> [What is being asked] Copy the listing verbatim, excluding any images found in it.

....................

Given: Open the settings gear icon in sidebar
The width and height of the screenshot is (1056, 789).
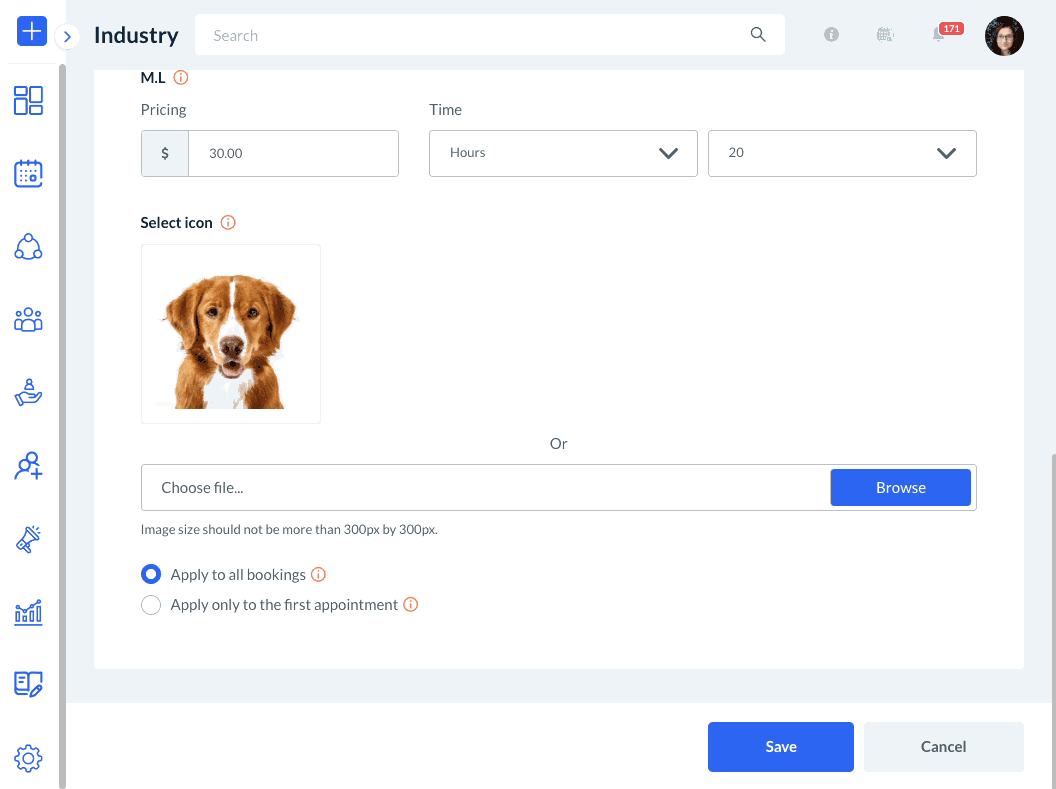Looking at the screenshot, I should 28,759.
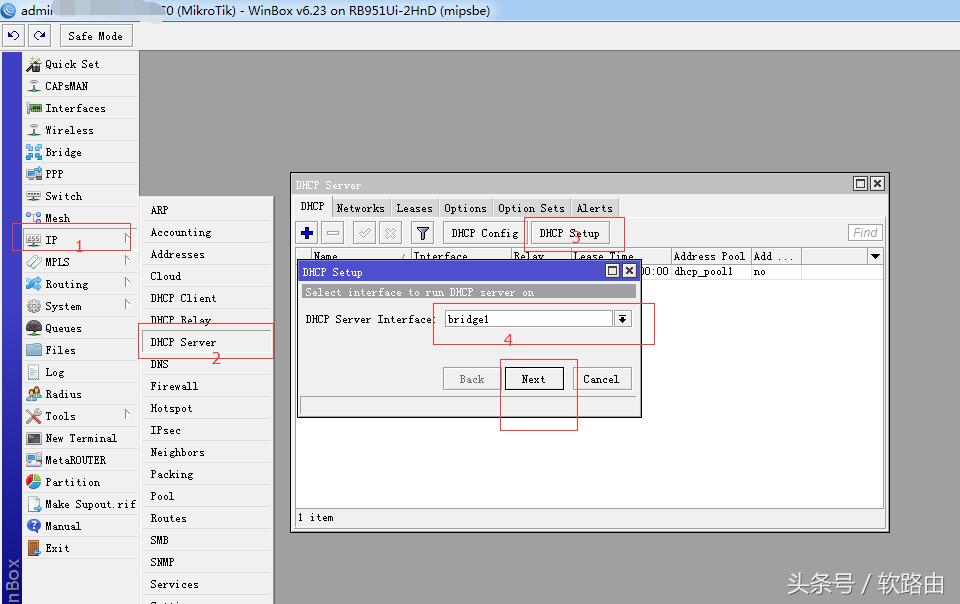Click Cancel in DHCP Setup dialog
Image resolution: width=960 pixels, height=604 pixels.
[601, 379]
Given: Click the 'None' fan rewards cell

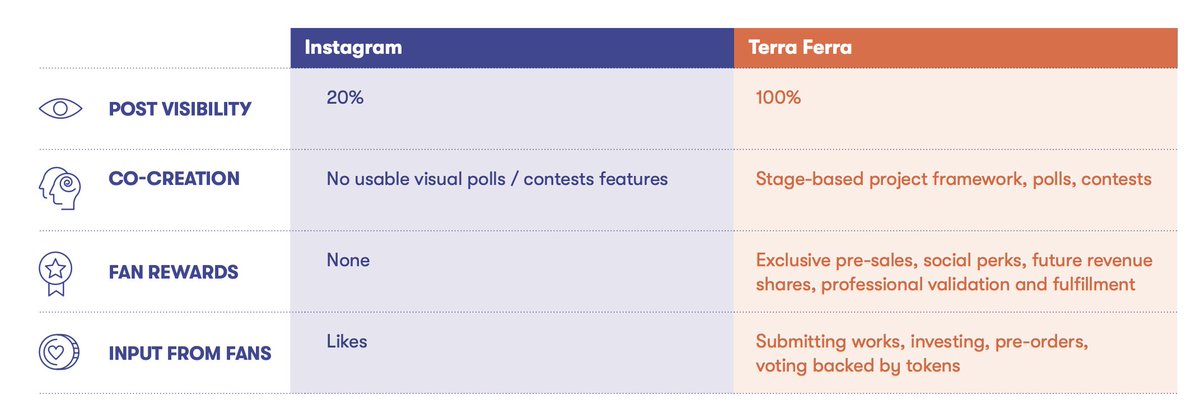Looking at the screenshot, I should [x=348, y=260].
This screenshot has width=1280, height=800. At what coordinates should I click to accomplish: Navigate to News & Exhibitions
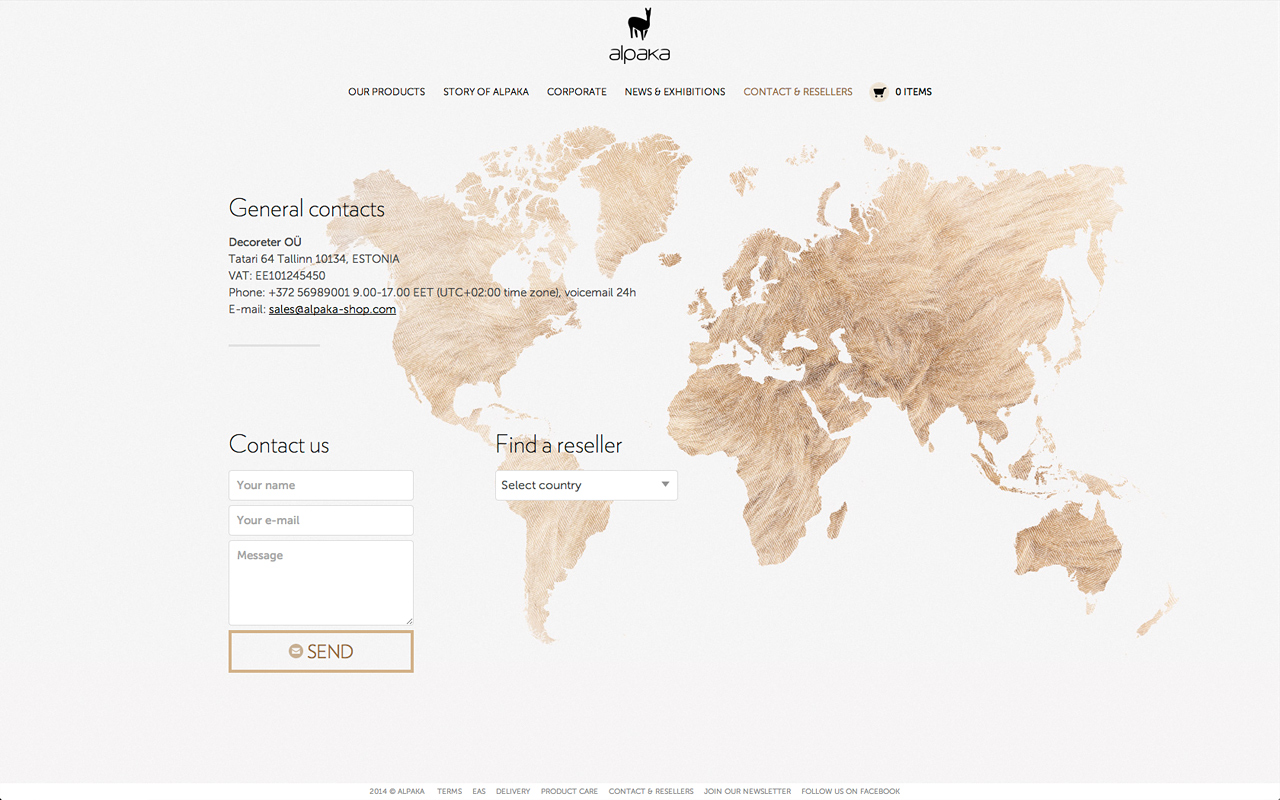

....................

> [Solution]
Given: Open the settings gear icon in sidebar
The width and height of the screenshot is (1056, 789).
Looking at the screenshot, I should 28,759.
Click Cancel in DHCP Setup dialog
Image resolution: width=960 pixels, height=604 pixels.
[601, 379]
Given: Click the 'None' fan rewards cell

Looking at the screenshot, I should [x=348, y=260].
This screenshot has width=1280, height=800. At what coordinates should I click to accomplish: Navigate to News & Exhibitions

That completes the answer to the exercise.